- [DATA PROVIDED]
------------------------
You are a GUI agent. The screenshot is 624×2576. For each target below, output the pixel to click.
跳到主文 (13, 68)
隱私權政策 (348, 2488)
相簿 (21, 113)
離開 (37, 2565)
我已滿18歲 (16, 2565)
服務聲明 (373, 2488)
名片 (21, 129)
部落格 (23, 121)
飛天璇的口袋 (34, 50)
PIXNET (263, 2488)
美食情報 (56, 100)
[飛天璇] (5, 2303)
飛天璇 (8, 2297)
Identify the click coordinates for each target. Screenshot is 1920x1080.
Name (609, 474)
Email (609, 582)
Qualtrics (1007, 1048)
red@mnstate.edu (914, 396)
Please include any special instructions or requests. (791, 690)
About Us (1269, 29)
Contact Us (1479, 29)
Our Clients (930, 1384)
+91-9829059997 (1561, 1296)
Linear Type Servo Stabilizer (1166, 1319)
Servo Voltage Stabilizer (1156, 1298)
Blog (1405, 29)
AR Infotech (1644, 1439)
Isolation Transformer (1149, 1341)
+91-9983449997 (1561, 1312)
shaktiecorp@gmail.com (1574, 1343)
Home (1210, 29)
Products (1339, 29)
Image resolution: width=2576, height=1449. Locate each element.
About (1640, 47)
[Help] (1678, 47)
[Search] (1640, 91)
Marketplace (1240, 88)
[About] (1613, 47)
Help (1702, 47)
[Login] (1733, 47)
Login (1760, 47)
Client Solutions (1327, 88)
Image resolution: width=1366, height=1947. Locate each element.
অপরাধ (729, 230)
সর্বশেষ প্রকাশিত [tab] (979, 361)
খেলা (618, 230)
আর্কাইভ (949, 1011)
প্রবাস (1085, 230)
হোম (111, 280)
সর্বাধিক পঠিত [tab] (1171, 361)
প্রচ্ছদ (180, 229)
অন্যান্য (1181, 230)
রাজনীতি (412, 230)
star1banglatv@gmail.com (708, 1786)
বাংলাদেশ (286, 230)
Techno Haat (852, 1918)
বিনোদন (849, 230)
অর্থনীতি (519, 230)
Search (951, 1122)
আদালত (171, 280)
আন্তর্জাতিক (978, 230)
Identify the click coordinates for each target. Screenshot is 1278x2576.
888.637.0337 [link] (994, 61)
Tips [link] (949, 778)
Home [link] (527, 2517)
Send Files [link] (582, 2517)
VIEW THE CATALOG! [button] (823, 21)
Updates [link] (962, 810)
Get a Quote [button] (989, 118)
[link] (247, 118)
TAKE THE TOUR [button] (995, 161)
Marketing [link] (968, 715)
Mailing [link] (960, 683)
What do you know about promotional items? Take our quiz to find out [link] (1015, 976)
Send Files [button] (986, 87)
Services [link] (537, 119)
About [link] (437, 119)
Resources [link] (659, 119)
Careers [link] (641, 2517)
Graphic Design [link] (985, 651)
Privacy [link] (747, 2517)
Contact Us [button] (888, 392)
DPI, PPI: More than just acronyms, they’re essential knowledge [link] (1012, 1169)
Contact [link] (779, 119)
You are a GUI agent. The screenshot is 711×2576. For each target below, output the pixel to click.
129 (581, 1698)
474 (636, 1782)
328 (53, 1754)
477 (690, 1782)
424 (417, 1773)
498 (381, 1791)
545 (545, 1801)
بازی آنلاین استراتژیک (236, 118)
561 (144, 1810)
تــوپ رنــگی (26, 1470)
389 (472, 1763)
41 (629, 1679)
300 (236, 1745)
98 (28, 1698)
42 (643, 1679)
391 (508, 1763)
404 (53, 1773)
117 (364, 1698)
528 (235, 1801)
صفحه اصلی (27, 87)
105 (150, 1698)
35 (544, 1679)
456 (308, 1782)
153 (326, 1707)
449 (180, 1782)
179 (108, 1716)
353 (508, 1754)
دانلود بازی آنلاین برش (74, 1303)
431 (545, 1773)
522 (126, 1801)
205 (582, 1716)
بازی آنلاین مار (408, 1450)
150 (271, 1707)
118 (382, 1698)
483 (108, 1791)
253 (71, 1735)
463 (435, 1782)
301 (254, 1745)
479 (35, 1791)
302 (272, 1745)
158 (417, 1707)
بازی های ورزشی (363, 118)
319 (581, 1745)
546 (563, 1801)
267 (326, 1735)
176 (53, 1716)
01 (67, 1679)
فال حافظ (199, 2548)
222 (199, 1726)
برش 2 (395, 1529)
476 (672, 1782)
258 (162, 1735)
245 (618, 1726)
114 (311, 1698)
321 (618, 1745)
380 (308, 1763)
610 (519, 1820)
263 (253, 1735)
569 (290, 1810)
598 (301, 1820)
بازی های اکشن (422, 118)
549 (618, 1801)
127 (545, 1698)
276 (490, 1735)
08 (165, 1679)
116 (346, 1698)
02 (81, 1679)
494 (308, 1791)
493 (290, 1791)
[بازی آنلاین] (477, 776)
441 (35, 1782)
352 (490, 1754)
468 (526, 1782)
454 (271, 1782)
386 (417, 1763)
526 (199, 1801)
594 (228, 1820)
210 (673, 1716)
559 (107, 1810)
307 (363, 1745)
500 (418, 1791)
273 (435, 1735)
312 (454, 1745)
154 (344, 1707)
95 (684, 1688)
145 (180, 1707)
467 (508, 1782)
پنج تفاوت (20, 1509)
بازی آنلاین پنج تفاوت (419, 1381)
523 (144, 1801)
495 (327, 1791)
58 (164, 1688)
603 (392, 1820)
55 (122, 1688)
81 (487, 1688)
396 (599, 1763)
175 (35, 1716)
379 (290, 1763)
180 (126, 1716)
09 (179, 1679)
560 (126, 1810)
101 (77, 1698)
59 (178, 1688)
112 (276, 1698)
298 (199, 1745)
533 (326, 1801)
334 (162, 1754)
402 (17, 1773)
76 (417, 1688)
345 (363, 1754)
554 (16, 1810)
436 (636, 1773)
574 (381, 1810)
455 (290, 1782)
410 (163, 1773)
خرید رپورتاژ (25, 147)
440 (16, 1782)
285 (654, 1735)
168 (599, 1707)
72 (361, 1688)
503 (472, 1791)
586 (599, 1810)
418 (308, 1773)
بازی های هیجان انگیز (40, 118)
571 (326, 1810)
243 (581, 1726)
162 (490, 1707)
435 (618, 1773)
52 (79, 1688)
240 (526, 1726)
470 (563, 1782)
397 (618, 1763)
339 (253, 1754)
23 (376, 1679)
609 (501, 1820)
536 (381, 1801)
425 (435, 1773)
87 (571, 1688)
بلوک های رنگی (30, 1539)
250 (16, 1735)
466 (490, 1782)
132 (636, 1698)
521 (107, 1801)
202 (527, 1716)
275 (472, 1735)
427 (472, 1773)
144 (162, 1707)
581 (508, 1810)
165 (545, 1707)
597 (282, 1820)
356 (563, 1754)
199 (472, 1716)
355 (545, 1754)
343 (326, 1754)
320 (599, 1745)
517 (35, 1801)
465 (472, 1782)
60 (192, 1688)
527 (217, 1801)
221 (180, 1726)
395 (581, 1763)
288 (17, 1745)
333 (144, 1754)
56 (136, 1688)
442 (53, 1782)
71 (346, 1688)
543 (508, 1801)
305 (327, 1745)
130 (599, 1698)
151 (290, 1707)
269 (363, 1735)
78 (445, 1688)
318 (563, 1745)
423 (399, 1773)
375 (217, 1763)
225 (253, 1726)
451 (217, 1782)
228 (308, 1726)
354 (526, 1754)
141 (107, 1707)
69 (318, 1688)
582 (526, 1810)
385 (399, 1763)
------------------------
- [YOUR ASSIGNMENT] Your output should be an exact transcription of the line that holds "305 (327, 1745)" and each line after it through the end of the listing above.

- [EXERCISE SOLUTION]
305 (327, 1745)
130 (599, 1698)
151 (290, 1707)
269 (363, 1735)
78 (445, 1688)
318 (563, 1745)
423 (399, 1773)
375 (217, 1763)
225 (253, 1726)
451 (217, 1782)
228 (308, 1726)
354 (526, 1754)
141 (107, 1707)
69 (318, 1688)
582 (526, 1810)
385 (399, 1763)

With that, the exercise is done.